(SUPPLIED ENTRIES begins)
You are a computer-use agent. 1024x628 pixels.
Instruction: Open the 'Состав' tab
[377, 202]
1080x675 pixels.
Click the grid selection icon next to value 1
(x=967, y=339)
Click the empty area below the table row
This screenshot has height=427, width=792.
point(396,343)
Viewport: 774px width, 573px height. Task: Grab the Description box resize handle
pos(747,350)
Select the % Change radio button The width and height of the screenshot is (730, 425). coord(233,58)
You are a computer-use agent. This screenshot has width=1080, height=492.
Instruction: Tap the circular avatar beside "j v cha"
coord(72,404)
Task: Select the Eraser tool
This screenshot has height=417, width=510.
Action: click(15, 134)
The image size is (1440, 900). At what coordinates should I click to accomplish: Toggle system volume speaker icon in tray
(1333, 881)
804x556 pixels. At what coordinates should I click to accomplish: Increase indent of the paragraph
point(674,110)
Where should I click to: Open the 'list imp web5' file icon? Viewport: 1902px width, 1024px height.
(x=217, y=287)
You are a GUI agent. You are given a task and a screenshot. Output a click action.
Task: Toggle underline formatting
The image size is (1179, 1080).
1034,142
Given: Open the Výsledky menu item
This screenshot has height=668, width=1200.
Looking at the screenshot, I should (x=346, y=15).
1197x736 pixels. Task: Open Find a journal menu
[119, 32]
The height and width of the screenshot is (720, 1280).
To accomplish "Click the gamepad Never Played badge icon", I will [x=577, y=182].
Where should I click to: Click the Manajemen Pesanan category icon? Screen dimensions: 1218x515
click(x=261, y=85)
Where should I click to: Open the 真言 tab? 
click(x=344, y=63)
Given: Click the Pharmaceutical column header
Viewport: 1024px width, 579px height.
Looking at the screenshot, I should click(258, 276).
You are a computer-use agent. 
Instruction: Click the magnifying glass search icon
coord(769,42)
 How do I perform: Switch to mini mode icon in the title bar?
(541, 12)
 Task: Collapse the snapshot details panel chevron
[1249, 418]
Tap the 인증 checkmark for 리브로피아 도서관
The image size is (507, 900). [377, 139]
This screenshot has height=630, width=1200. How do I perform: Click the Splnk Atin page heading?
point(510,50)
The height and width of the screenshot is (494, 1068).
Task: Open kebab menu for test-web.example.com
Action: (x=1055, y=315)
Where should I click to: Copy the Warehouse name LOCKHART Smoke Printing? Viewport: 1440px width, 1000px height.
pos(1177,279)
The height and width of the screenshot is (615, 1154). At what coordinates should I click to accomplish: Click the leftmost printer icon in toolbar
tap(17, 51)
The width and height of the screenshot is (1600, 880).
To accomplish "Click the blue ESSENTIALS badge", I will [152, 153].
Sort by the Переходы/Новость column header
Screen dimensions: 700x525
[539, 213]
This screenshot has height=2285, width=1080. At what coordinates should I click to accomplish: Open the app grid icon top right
(SUPPLIED ENTRIES ends)
For this exercise, the records above must be returned exactly.

[OUTPUT OF THE EXERCISE]
You are a computer-use agent. 1024x628 pixels.
Instruction: Open the 'Состав' tab
[377, 202]
1080x675 pixels.
Click the grid selection icon next to value 1
(x=967, y=339)
Click the empty area below the table row
This screenshot has height=427, width=792.
point(396,343)
Viewport: 774px width, 573px height. Task: Grab the Description box resize handle
pos(747,350)
Select the % Change radio button The width and height of the screenshot is (730, 425). coord(233,58)
You are a computer-use agent. This screenshot has width=1080, height=492.
Instruction: Tap the circular avatar beside "j v cha"
coord(72,404)
Task: Select the Eraser tool
This screenshot has height=417, width=510.
Action: click(15, 134)
The image size is (1440, 900). At what coordinates should I click to accomplish: Toggle system volume speaker icon in tray
(1333, 881)
804x556 pixels. At what coordinates should I click to accomplish: Increase indent of the paragraph
point(674,110)
Where should I click to: Open the 'list imp web5' file icon? Viewport: 1902px width, 1024px height.
(x=217, y=287)
You are a GUI agent. You are given a task and a screenshot. Output a click action.
Task: Toggle underline formatting
The image size is (1179, 1080).
1034,142
Given: Open the Výsledky menu item
This screenshot has height=668, width=1200.
Looking at the screenshot, I should (x=346, y=15).
1197x736 pixels. Task: Open Find a journal menu
[119, 32]
The height and width of the screenshot is (720, 1280).
To accomplish "Click the gamepad Never Played badge icon", I will [x=577, y=182].
Where should I click to: Click the Manajemen Pesanan category icon? Screen dimensions: 1218x515
click(x=261, y=85)
Where should I click to: Open the 真言 tab? 
click(x=344, y=63)
Given: Click the Pharmaceutical column header
Viewport: 1024px width, 579px height.
Looking at the screenshot, I should click(258, 276).
You are a computer-use agent. 
Instruction: Click the magnifying glass search icon
coord(769,42)
 How do I perform: Switch to mini mode icon in the title bar?
(541, 12)
 Task: Collapse the snapshot details panel chevron
[1249, 418]
Tap the 인증 checkmark for 리브로피아 도서관
The image size is (507, 900). [377, 139]
This screenshot has height=630, width=1200. How do I perform: Click the Splnk Atin page heading?
point(510,50)
The height and width of the screenshot is (494, 1068).
Task: Open kebab menu for test-web.example.com
Action: (x=1055, y=315)
Where should I click to: Copy the Warehouse name LOCKHART Smoke Printing? Viewport: 1440px width, 1000px height.
pos(1177,279)
The height and width of the screenshot is (615, 1154). At what coordinates should I click to accomplish: Click the leftmost printer icon in toolbar
tap(17, 51)
The width and height of the screenshot is (1600, 880).
To accomplish "Click the blue ESSENTIALS badge", I will [152, 153].
Sort by the Переходы/Новость column header
Screen dimensions: 700x525
[539, 213]
This screenshot has height=2285, width=1080. At what coordinates should I click to accomplish: Open the app grid icon top right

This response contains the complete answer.